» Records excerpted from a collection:
************

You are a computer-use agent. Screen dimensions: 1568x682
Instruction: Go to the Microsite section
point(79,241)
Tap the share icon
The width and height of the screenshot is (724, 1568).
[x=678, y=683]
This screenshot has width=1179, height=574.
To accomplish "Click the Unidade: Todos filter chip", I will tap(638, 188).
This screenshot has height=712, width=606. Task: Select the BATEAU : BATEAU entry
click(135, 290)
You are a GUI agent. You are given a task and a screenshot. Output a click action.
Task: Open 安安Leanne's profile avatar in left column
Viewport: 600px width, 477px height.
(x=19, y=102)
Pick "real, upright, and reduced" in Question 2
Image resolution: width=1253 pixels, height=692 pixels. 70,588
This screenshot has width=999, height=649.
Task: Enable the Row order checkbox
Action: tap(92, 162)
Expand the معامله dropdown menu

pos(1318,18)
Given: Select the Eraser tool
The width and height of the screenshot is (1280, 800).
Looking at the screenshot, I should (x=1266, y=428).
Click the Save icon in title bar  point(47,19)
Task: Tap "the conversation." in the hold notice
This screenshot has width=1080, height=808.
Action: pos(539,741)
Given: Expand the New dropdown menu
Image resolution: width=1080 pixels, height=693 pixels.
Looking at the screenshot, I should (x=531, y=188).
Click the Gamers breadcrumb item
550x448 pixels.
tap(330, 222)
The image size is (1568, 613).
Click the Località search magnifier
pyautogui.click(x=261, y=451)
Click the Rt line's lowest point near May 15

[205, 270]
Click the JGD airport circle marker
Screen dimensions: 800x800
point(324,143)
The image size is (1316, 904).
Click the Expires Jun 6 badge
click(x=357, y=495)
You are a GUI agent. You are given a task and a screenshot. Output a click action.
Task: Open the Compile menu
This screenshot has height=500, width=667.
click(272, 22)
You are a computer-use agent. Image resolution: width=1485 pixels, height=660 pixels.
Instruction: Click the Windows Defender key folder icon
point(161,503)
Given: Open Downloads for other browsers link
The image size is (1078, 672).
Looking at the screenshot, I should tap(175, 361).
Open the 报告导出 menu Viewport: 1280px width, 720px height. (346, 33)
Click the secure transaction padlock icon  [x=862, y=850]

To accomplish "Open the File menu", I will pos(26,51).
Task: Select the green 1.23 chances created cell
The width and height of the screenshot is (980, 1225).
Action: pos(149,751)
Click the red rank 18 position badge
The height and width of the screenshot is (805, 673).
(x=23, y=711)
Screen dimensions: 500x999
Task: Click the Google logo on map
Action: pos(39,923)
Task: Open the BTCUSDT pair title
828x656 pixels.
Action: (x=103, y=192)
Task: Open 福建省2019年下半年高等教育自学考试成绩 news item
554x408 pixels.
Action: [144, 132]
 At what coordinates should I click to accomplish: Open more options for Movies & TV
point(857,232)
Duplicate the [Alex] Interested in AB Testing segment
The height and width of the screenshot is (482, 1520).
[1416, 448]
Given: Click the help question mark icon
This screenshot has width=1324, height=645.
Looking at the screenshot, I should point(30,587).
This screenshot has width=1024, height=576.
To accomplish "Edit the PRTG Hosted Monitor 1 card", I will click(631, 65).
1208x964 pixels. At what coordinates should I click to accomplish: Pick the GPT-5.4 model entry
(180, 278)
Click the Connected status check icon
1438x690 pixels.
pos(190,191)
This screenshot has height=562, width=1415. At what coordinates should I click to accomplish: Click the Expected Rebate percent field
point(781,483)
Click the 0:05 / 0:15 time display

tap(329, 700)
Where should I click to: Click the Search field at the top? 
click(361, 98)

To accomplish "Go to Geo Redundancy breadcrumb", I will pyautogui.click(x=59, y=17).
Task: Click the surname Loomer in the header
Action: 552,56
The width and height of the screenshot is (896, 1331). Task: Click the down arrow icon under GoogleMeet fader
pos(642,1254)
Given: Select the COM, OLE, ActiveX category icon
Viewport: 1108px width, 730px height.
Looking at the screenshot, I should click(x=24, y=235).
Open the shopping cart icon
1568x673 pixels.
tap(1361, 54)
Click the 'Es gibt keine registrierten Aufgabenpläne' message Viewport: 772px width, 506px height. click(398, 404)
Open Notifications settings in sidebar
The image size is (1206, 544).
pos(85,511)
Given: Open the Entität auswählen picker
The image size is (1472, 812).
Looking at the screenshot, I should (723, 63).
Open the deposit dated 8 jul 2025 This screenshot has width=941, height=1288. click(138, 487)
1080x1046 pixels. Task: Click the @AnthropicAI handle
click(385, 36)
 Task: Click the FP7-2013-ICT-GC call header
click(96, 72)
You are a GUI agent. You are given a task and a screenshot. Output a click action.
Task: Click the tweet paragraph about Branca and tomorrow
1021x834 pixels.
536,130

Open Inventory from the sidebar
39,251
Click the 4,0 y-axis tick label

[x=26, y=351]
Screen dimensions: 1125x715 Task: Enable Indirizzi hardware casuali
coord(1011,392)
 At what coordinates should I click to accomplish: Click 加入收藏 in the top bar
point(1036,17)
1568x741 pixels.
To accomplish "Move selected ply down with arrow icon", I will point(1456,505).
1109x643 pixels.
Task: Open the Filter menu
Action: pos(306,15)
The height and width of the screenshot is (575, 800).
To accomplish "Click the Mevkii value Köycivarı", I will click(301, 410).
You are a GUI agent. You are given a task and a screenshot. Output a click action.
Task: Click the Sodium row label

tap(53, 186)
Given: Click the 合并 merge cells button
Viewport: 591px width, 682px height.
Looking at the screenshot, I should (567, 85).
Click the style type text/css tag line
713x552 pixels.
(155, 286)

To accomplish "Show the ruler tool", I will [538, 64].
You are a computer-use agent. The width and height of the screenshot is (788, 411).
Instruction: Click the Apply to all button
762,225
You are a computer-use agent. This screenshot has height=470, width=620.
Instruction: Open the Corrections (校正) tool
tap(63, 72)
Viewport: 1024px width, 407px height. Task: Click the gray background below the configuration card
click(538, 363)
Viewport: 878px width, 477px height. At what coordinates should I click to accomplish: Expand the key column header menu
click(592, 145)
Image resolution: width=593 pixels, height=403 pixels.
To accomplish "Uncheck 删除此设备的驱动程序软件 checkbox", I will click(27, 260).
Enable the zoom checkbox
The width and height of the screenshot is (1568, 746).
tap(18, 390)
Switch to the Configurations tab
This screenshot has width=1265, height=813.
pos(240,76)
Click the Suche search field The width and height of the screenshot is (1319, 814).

************

» Task item: If a line in the data above includes the string "title", copy it.

» Answer to the exercise:
Click the Save icon in title bar  point(47,19)
Task: Open the BTCUSDT pair title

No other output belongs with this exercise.